L’histoire est un livre, et le livre d’histoire, le « livre de lecture », est un livre d’heures. Ses « images écrites » sont autant de témoins de chances manquées. Ses petits tableaux, ses petits traités (thèses, anecdotes, saynètes) sont là, comme des statues mélancoliques, pour rappeler que la justice passe comme un éclair, qu’elle se retourne, lorsqu'elle règne, en son contraire (et c’est cela la catastrophe : non le mal, mais la chance qui revient en malchance), mais qu'il n'en subsiste pas moins toujours et nécessairement une mince chance, qu'une porte peut s'entrouvrir qui semblait à jamais fermée.

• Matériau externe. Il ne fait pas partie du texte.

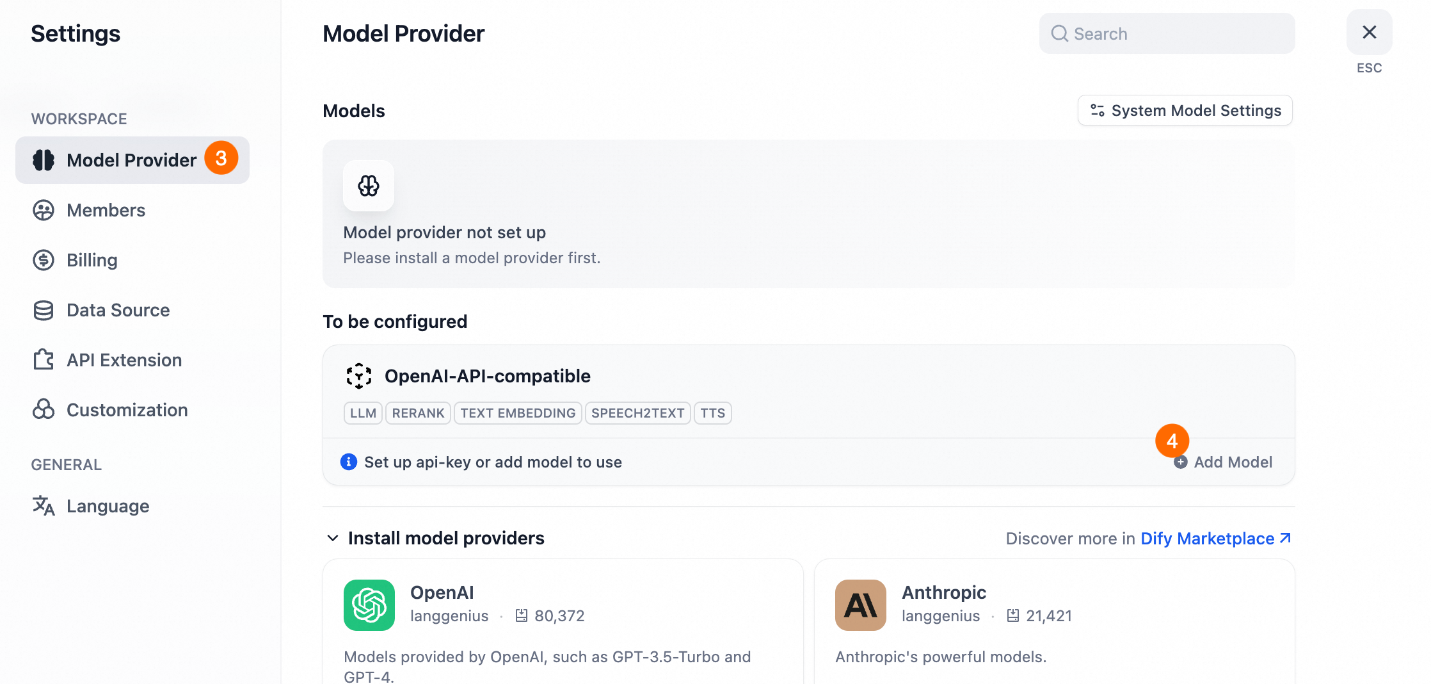The width and height of the screenshot is (1431, 684).
Task: Click the info icon beside the api-key message
Action: pyautogui.click(x=349, y=462)
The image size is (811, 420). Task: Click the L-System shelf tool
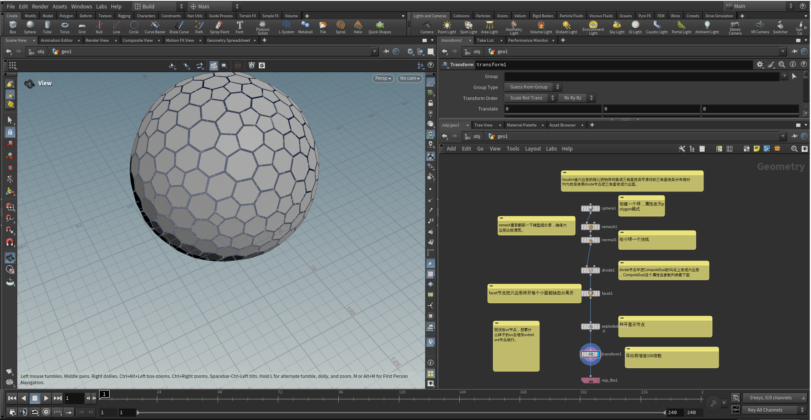286,27
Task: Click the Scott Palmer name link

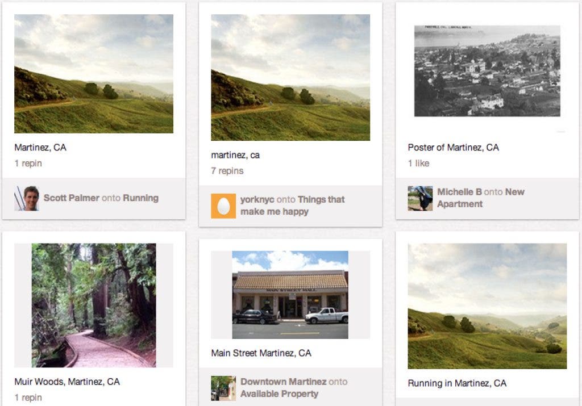Action: point(72,198)
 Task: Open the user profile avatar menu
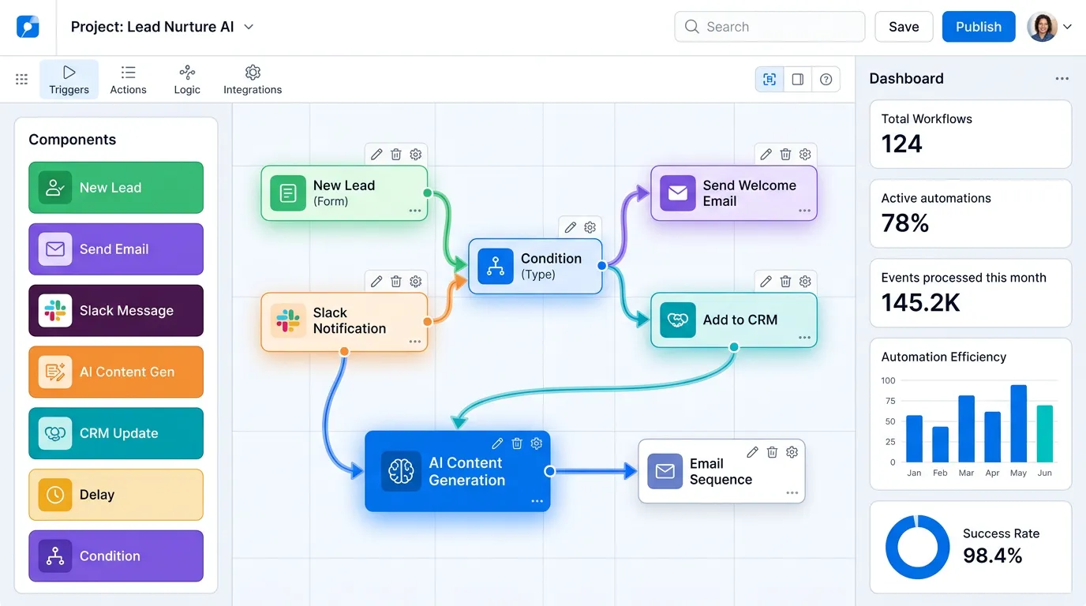tap(1049, 27)
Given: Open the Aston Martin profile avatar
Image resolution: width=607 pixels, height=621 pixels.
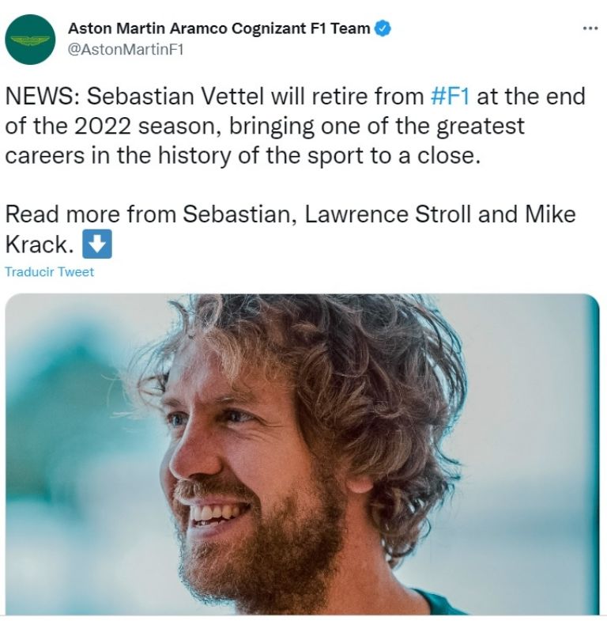Looking at the screenshot, I should (x=30, y=39).
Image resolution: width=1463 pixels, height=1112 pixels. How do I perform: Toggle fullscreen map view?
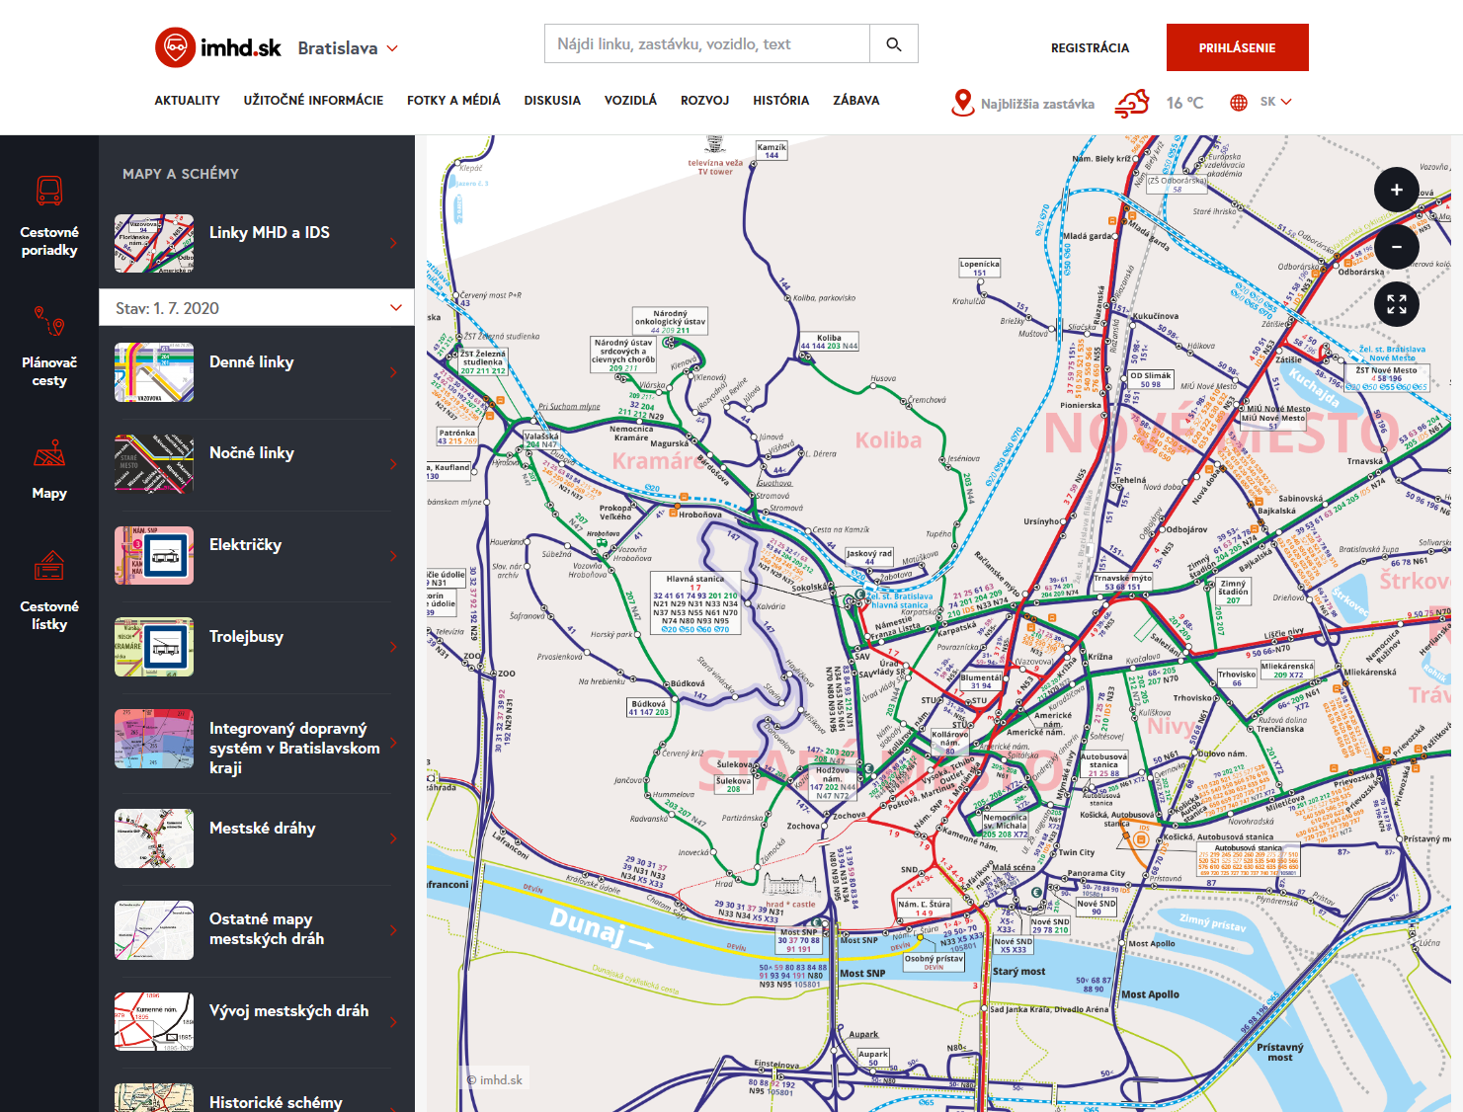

Collecter les chances manquées, tous ces moments où l’humanité ne se présenta pas à l'heure et manqua l'occasion de justesse, tous les gestes qui sauvèrent une situation in extremis, ce n’est pas faire preuve de nostalgie et montre de conservatisme, c’est affirmer l’éternel retour des risques comme des chances et la vertu de la main heureuse.